Listed entries:
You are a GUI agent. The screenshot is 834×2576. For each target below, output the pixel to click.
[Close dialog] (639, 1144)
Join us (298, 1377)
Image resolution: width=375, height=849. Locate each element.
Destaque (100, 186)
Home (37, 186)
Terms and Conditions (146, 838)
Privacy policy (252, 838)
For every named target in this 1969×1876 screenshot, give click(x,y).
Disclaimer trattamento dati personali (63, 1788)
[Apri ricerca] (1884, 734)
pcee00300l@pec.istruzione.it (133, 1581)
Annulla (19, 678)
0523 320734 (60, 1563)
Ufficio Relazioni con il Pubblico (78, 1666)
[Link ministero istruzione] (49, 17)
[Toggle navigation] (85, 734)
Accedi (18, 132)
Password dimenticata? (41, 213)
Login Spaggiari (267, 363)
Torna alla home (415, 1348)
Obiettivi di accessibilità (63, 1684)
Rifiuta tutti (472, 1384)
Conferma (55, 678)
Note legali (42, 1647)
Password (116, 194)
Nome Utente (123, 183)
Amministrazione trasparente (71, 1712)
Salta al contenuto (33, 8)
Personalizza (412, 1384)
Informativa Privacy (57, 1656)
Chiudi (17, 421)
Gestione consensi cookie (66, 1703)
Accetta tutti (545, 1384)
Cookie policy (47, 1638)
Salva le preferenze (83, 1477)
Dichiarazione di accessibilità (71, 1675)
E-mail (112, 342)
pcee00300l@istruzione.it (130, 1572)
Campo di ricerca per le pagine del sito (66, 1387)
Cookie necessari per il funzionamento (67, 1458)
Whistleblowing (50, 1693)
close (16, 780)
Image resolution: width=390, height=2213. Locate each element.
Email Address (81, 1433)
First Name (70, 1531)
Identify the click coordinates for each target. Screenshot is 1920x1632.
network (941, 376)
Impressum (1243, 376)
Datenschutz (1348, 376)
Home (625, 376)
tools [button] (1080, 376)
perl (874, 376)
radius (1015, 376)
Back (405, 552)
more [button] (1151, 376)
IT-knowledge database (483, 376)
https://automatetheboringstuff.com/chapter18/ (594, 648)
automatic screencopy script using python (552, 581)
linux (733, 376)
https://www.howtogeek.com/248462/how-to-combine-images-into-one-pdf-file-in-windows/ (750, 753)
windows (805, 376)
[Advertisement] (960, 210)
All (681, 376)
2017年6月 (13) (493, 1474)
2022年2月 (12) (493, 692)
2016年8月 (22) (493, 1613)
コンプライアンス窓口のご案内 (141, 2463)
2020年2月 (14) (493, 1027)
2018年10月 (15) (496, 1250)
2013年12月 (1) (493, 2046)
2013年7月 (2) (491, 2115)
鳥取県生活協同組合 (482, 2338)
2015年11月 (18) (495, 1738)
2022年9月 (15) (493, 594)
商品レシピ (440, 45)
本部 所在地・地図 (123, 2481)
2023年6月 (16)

What the exercise asks: Copy the data word for word.

Answer for this exercise:
You are a GUI agent. The screenshot is 834×2576. For each target below, output the pixel to click.
[Close dialog] (639, 1144)
Join us (298, 1377)
Image resolution: width=375, height=849. Locate each element.
Destaque (100, 186)
Home (37, 186)
Terms and Conditions (146, 838)
Privacy policy (252, 838)
For every named target in this 1969×1876 screenshot, give click(x,y).
Disclaimer trattamento dati personali (63, 1788)
[Apri ricerca] (1884, 734)
pcee00300l@pec.istruzione.it (133, 1581)
Annulla (19, 678)
0523 320734 (60, 1563)
Ufficio Relazioni con il Pubblico (78, 1666)
[Link ministero istruzione] (49, 17)
[Toggle navigation] (85, 734)
Accedi (18, 132)
Password dimenticata? (41, 213)
Login Spaggiari (267, 363)
Torna alla home (415, 1348)
Obiettivi di accessibilità (63, 1684)
Rifiuta tutti (472, 1384)
Conferma (55, 678)
Note legali (42, 1647)
Password (116, 194)
Nome Utente (123, 183)
Amministrazione trasparente (71, 1712)
Salta al contenuto (33, 8)
Personalizza (412, 1384)
Informativa Privacy (57, 1656)
Chiudi (17, 421)
Gestione consensi cookie (66, 1703)
Accetta tutti (545, 1384)
Cookie policy (47, 1638)
Salva le preferenze (83, 1477)
Dichiarazione di accessibilità (71, 1675)
E-mail (112, 342)
pcee00300l@istruzione.it (130, 1572)
Campo di ricerca per le pagine del sito (66, 1387)
Cookie necessari per il funzionamento (67, 1458)
Whistleblowing (50, 1693)
close (16, 780)
Image resolution: width=390, height=2213. Locate each element.
Email Address (81, 1433)
First Name (70, 1531)
Identify the click coordinates for each target. Screenshot is 1920x1632.
network (941, 376)
Impressum (1243, 376)
Datenschutz (1348, 376)
Home (625, 376)
tools [button] (1080, 376)
perl (874, 376)
radius (1015, 376)
Back (405, 552)
more [button] (1151, 376)
IT-knowledge database (483, 376)
https://automatetheboringstuff.com/chapter18/ (594, 648)
automatic screencopy script using python (552, 581)
linux (733, 376)
https://www.howtogeek.com/248462/how-to-combine-images-into-one-pdf-file-in-windows/ (750, 753)
windows (805, 376)
[Advertisement] (960, 210)
All (681, 376)
2017年6月 (13) (493, 1474)
2022年2月 (12) (493, 692)
2016年8月 (22) (493, 1613)
コンプライアンス窓口のご案内 (141, 2463)
2020年2月 (14) (493, 1027)
2018年10月 (15) (496, 1250)
2013年12月 (1) (493, 2046)
2013年7月 (2) (491, 2115)
鳥取県生活協同組合 (482, 2338)
2015年11月 (18) (495, 1738)
2022年9月 (15) (493, 594)
商品レシピ (440, 45)
本部 所在地・地図 (123, 2481)
2023年6月 (16)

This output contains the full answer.